The world’s No. 1 golfer has been trying to rebuild his reputation after reports that he cheated on his wife with numerous women. He took a five-month break from the PGA Tour before returning at the Masters.

Though he was in contention at both Augusta National and the U.S. Open, he has yet to win since the scandal broke last November. Now he’s back at St. Andrews, where he won his first Open title a decade ago by eight shots and followed up five years later with another dominating victory.

“I wouldn’t say I have a specific advantage because there’s a lot of guys who can hit the ball as far as I do,” Woods said. “But this golf course requires placement. I mean, you really have to place the ball correctly.”

His putting also was a major factor in those two wins. Woods has decided to go with a new putter at this Open, switching to a Nike in hopes that he’ll improve some of the problems he’s had on the green since his comeback.

“You’re going to have some real long putts here no matter how you hit it, and you just have to get down in two,” he said.

As for his personal life, Woods spoke mostly in generalities.
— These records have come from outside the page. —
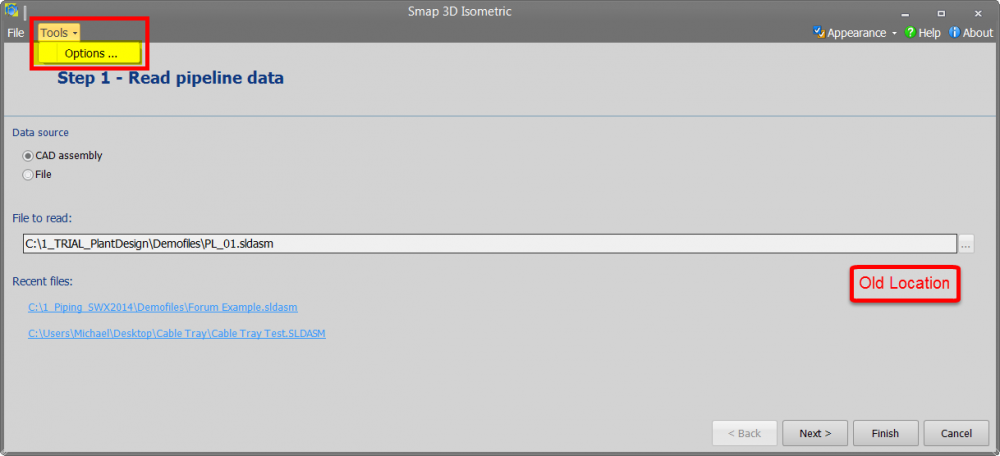Choose Options... from the Tools menu

[x=91, y=53]
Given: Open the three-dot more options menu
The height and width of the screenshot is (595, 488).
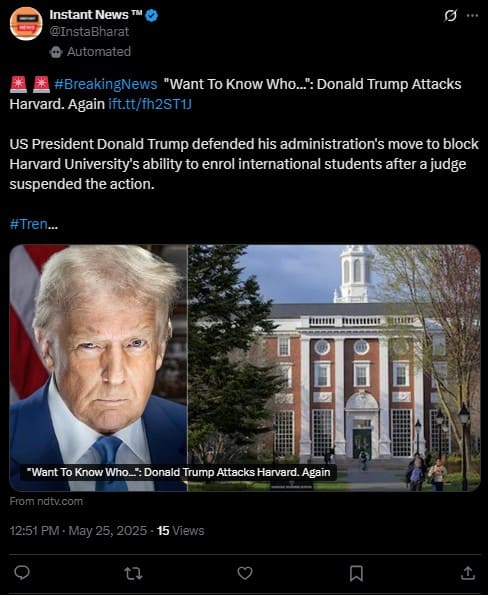Looking at the screenshot, I should tap(472, 16).
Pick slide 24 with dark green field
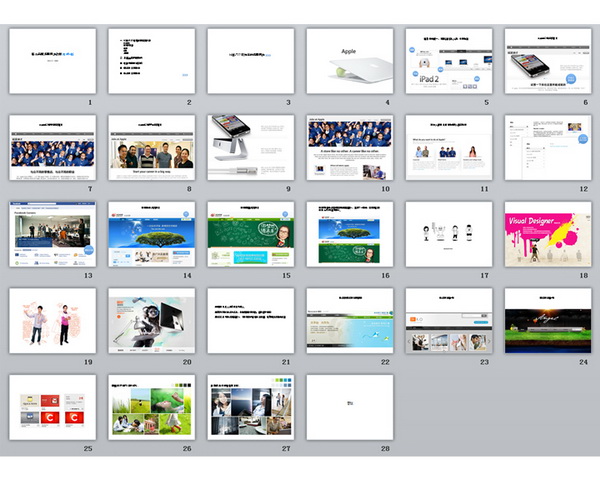The height and width of the screenshot is (485, 600). coord(547,321)
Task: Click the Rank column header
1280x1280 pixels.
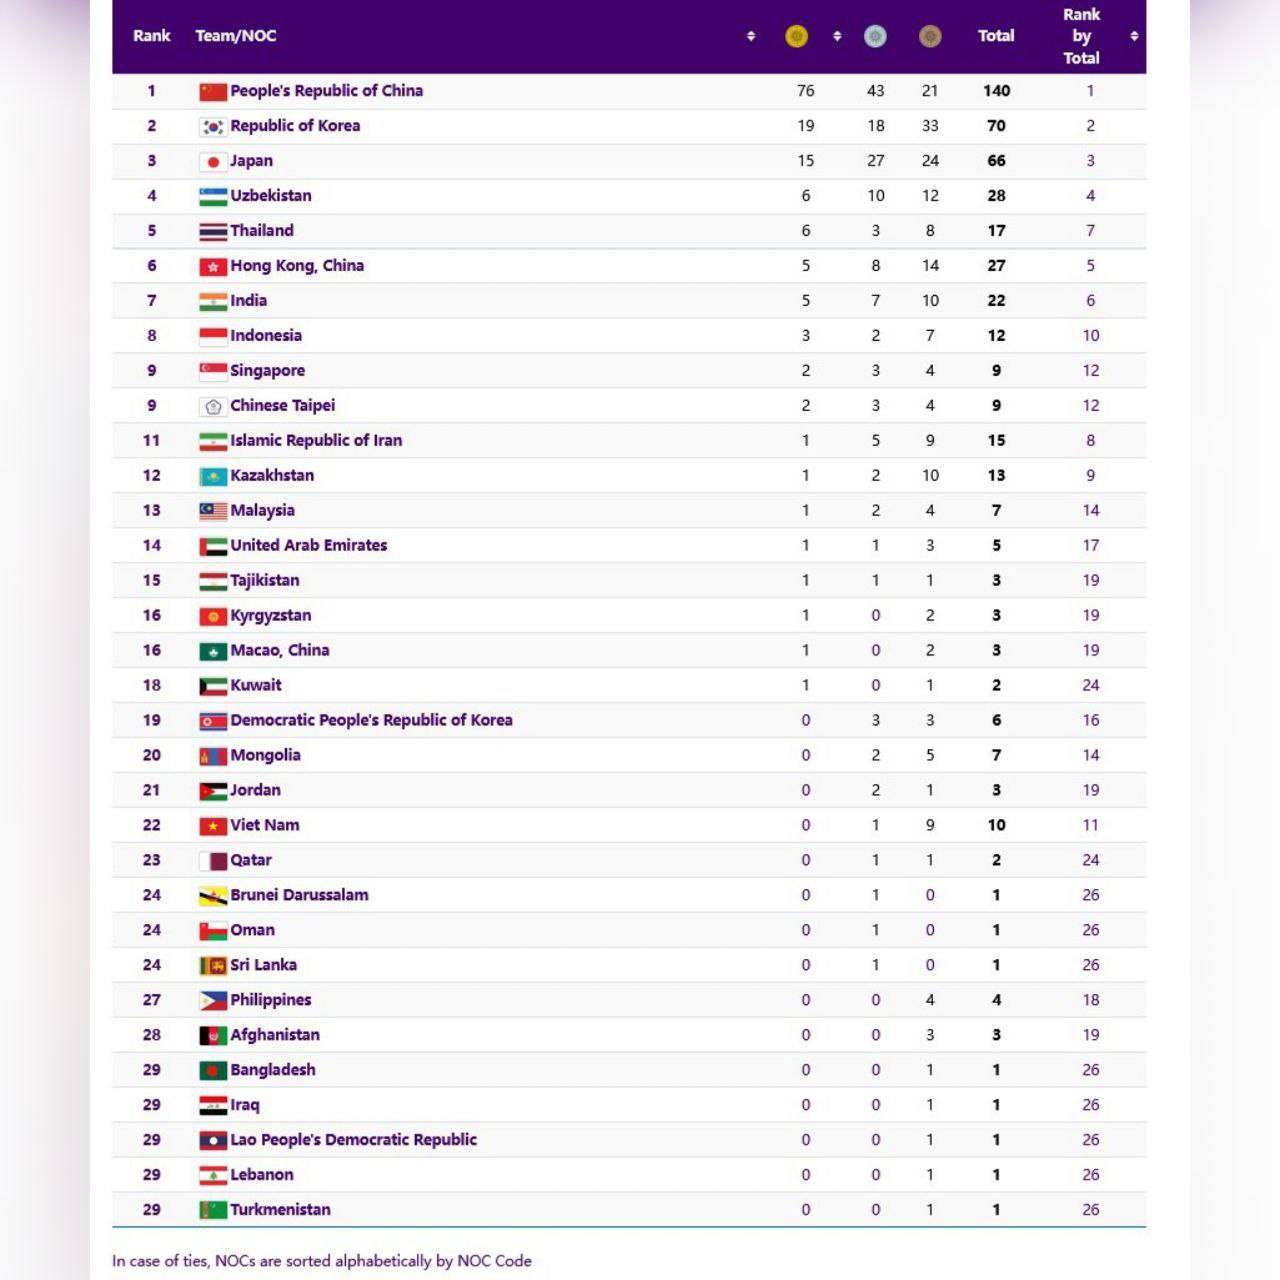Action: click(152, 36)
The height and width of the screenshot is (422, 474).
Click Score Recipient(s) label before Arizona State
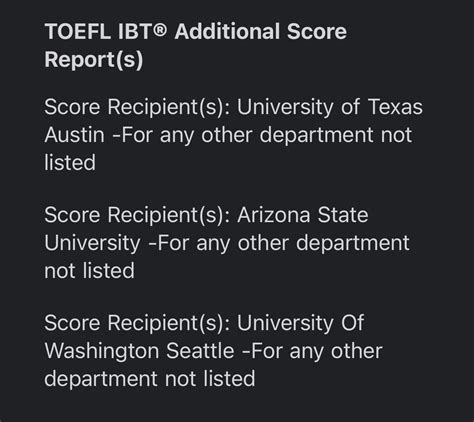138,215
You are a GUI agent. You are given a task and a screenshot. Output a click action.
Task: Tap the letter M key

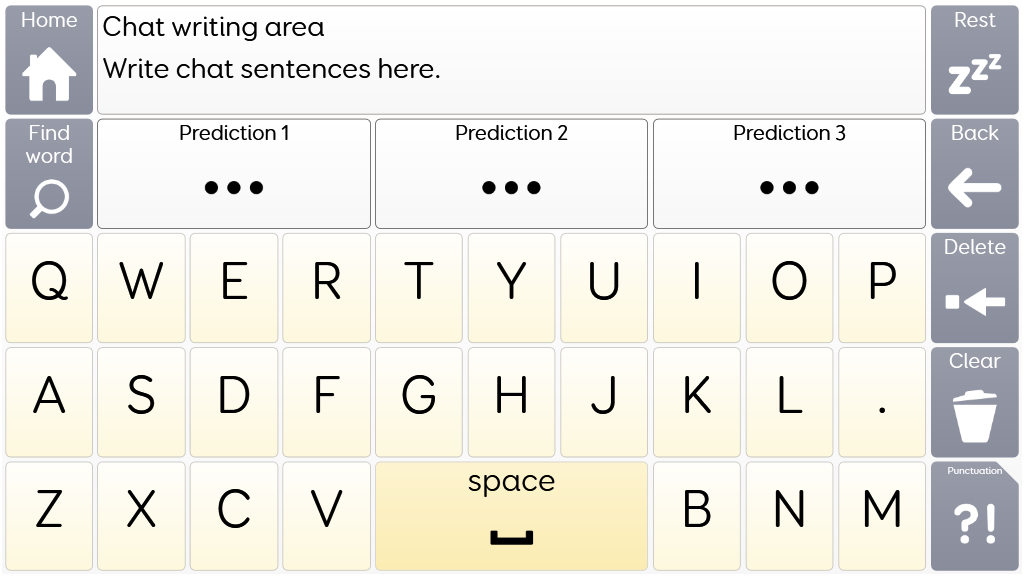coord(882,517)
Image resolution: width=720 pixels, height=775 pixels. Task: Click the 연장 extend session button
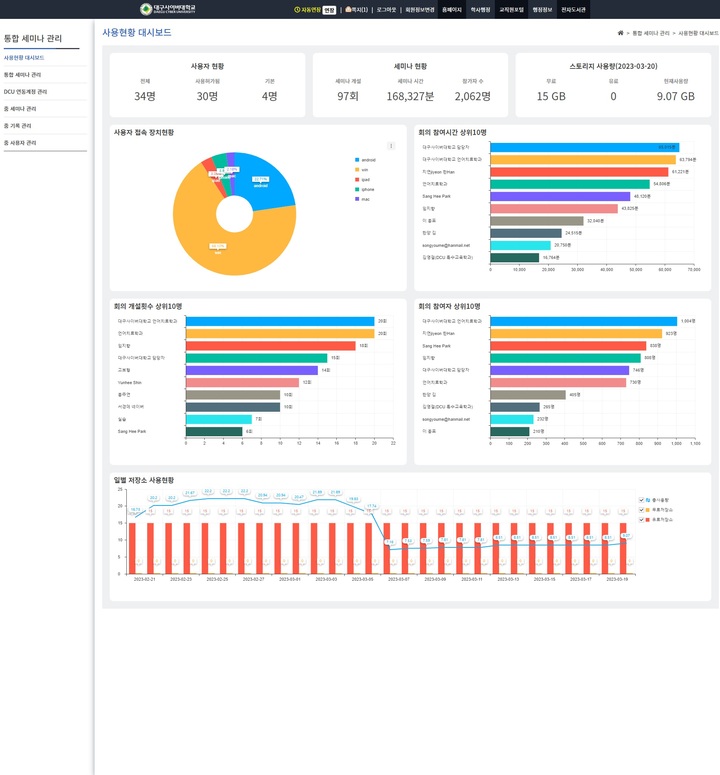pos(329,9)
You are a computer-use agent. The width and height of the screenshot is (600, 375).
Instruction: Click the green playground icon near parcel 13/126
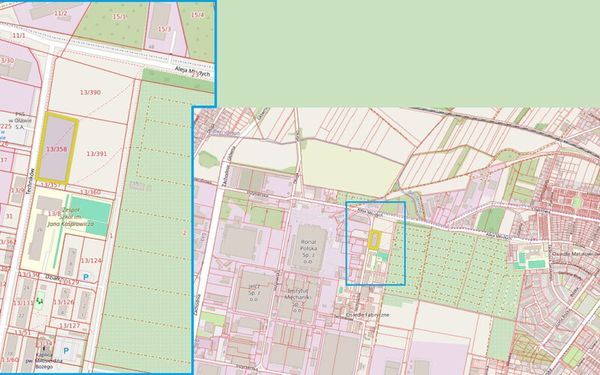tap(39, 301)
“I’m trying to become a better player and a better person,” he said. “All that really matters is I have two beautiful kids, and I’m trying to be the best dad I can possibly be, and that’s the most important thing of all.”

Last week, Woods took a break from his Open preparations in Europe to return to the U.S. to spend time with his children, 3-year-old Sam and 1-year-old Charlie.

“That was an incredible experience, to hang out with my kids,” he said. “Normally I don’t come over here, play two days and then go back home. But the reason I did is obviously for my kids, and we had a great time.”

As for persistent reports that he’s agreed to a divorce from his wife, Woods was tightlipped.

“I’m not going to go into that,” he said.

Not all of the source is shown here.